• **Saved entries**
────────────────────────────────────────

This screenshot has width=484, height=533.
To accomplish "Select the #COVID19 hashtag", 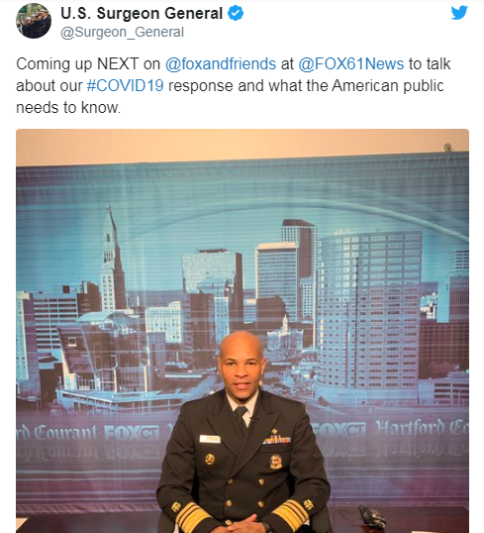I will click(x=125, y=85).

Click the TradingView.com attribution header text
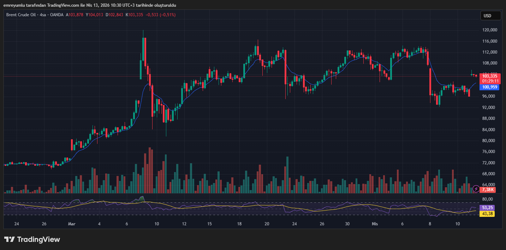pyautogui.click(x=90, y=5)
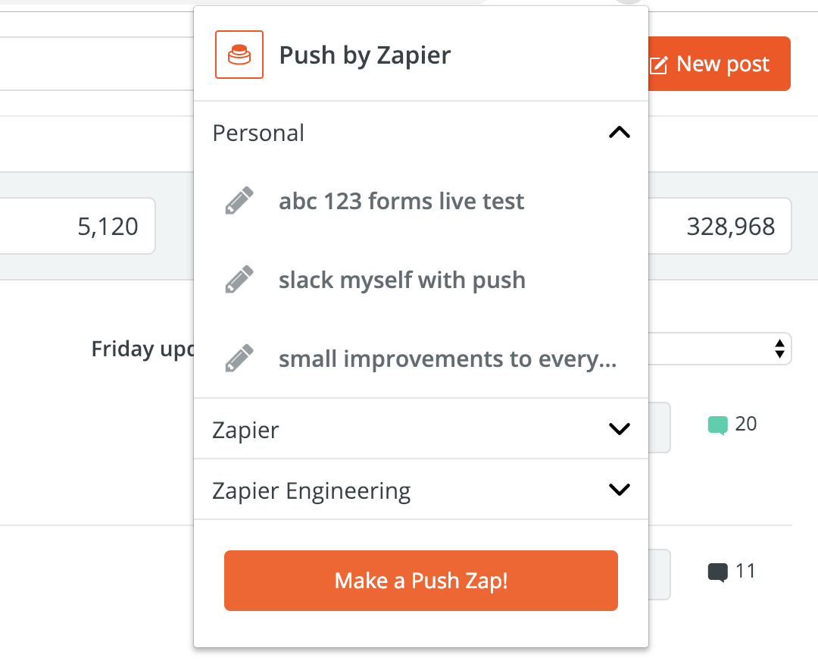Open the select dropdown with up-down arrows
The width and height of the screenshot is (818, 661).
pos(778,349)
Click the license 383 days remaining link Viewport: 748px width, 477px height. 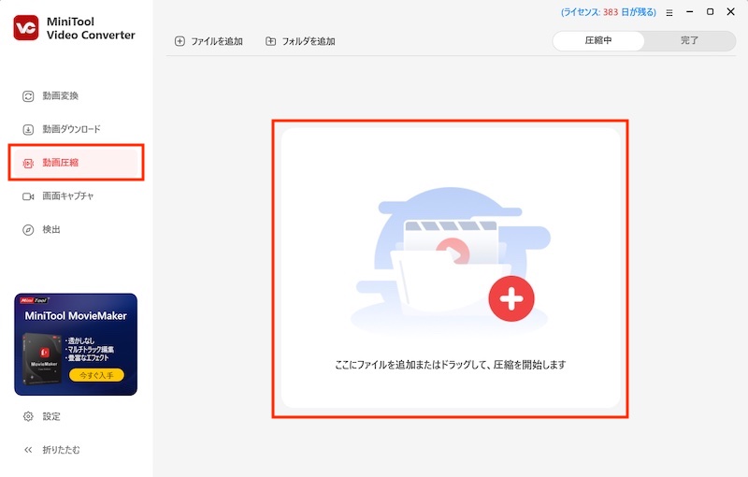pyautogui.click(x=609, y=13)
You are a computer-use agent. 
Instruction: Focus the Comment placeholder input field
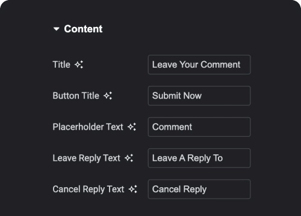tap(199, 127)
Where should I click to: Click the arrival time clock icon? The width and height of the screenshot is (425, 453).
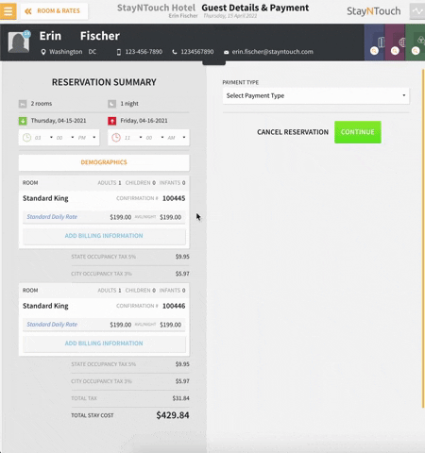(26, 138)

────────────────────────────────────────

• **The problem**
Once you find the line containing "You are a computer-use agent.", transcribe it and each line after it to the end of the records exactly, and leave out the pictures.

• **Solution below**
You are a computer-use agent. 
Instruction: Focus the Comment placeholder input field
tap(199, 127)
Where should I click to: Click the arrival time clock icon? The width and height of the screenshot is (425, 453).
(26, 138)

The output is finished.